Strong generalizability: SQIL operates as a plug-and-play solution effective across robotic manipulation, autonomous driving, and physics simulation.
Elegant saliency score design: Action sensitivity to visual perturbations is exploited to automatically discover critical states, eliminating the need for manual annotation or environment interaction.
High practical deployment value: A 2.5× speedup and reduced energy consumption are demonstrated on real edge devices such as the Jetson AGX Orin.

Limitations & Future Work¶

SIS precomputation requires forward inference with the full-precision model, incurring additional offline preparation cost.
The current top-20% threshold selection is relatively simple; whether adaptive threshold strategies could yield further improvement merits exploration.
Only 4-bit quantization is evaluated; performance under lower bit-widths (e.g., 2-bit) remains unknown.
For policy models with non-visual inputs (e.g., pure state vector inputs), the saliency score computation would require adaptation.

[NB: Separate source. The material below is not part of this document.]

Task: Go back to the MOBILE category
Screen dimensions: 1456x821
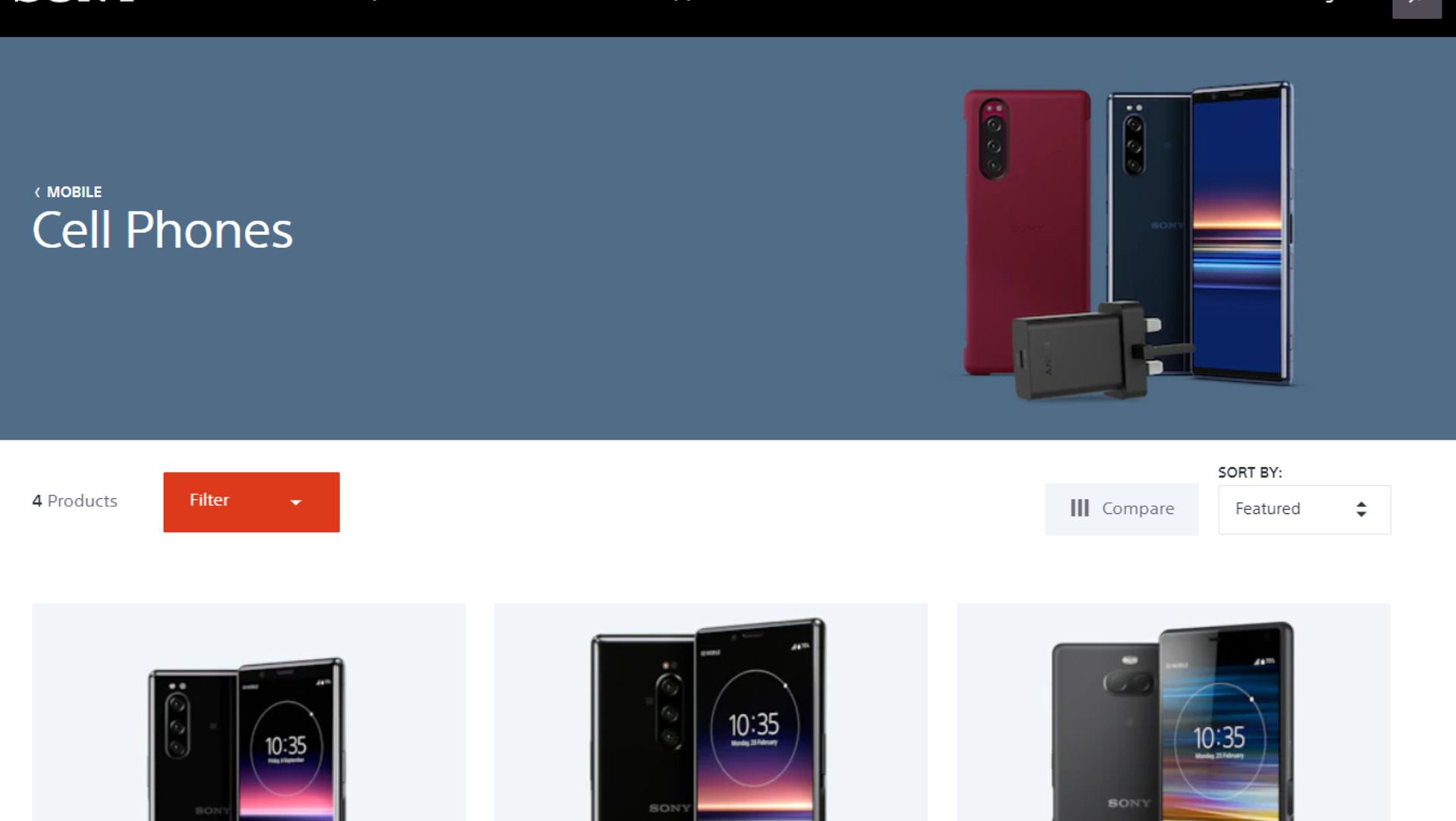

Unlike RL quantization methods such as LPPD, SQIL targets the IL setting and requires no environment interaction feedback.
Reframing quantization as a "critical-state protection" problem provides a new perspective for future IL model compression research.
The saliency scoring paradigm is generalizable to other model compression directions, including pruning and distillation.

Rating¶

Novelty: ⭐⭐⭐⭐ — First systematic study of quantization effects on imitation learning, with a novel critical-state-aware quantization scheme.
Experimental Thoroughness: ⭐⭐⭐⭐⭐ — Coverage spans three domains (robotics/driving/simulation), multiple quantizers, and real hardware deployment.
Writing Quality: ⭐⭐⭐⭐ — Clear logical structure, precise problem formulation, and high-quality visualizations.
Value: ⭐⭐⭐⭐ — Directly applicable to the edge deployment of large VLA models.